I already check that all model parameters have a True value of requires_grad.
Also, I followed graph calculation to be sure that all variable have also a True value of requires_grad
For precision, I use Pytorch 1.7.0
Here are my model’s layers :
UNERLinearModel(
(bert): BertModel(
(embeddings): BertEmbeddings(
(word_embeddings): Embedding(30522, 768, padding_idx=0)
(position_embeddings): Embedding(512, 768)
(token_type_embeddings): Embedding(2, 768)
(LayerNorm): LayerNorm((768,), eps=1e-12, elementwise_affine=True)
(dropout): Dropout(p=0.1, inplace=False)
)
(encoder): BertEncoder(
(layer): ModuleList(
....
(11): BertLayer(
(attention): BertAttention(
(self): BertSelfAttention(
(query): Linear(in_features=768, out_features=768, bias=True)
(key): Linear(in_features=768, out_features=768, bias=True)
(value): Linear(in_features=768, out_features=768, bias=True)
(dropout): Dropout(p=0.1, inplace=False)
)
(output): BertSelfOutput(
(dense): Linear(in_features=768, out_features=768, bias=True)
(LayerNorm): LayerNorm((768,), eps=1e-12, elementwise_affine=True)

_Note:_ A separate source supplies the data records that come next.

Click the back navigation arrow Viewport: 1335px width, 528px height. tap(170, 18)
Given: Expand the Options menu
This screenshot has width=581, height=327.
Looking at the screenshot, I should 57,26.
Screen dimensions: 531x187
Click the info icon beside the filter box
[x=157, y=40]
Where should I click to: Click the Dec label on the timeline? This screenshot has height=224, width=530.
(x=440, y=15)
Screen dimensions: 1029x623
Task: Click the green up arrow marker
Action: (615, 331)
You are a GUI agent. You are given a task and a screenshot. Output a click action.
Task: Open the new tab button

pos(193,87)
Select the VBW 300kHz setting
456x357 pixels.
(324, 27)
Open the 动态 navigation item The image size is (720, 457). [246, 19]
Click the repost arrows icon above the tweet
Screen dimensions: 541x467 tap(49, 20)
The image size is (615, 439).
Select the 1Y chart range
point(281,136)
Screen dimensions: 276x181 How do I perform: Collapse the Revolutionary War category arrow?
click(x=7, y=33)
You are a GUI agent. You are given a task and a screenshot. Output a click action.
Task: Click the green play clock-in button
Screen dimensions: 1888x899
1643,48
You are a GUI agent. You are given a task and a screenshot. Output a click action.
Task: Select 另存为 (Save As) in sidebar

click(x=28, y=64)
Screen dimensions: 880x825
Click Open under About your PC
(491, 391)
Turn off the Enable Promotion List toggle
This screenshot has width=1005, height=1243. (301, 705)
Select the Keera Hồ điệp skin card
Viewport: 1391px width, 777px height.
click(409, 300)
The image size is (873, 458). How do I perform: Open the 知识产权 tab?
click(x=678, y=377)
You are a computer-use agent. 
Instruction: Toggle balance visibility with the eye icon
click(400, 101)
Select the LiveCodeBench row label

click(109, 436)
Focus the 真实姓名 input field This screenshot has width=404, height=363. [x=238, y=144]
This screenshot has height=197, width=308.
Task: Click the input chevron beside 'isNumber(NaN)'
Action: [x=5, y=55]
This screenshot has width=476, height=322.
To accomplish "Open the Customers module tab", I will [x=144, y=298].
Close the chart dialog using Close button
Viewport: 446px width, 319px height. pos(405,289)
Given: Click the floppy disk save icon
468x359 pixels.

(dropout): Dropout(p=0.1, inplace=False)
)
)
(intermediate): BertIntermediate(
(dense): Linear(in_features=768, out_features=3072, bias=True)
)
(output): BertOutput(
(dense): Linear(in_features=3072, out_features=768, bias=True)
(LayerNorm): LayerNorm((768,), eps=1e-12, elementwise_affine=True)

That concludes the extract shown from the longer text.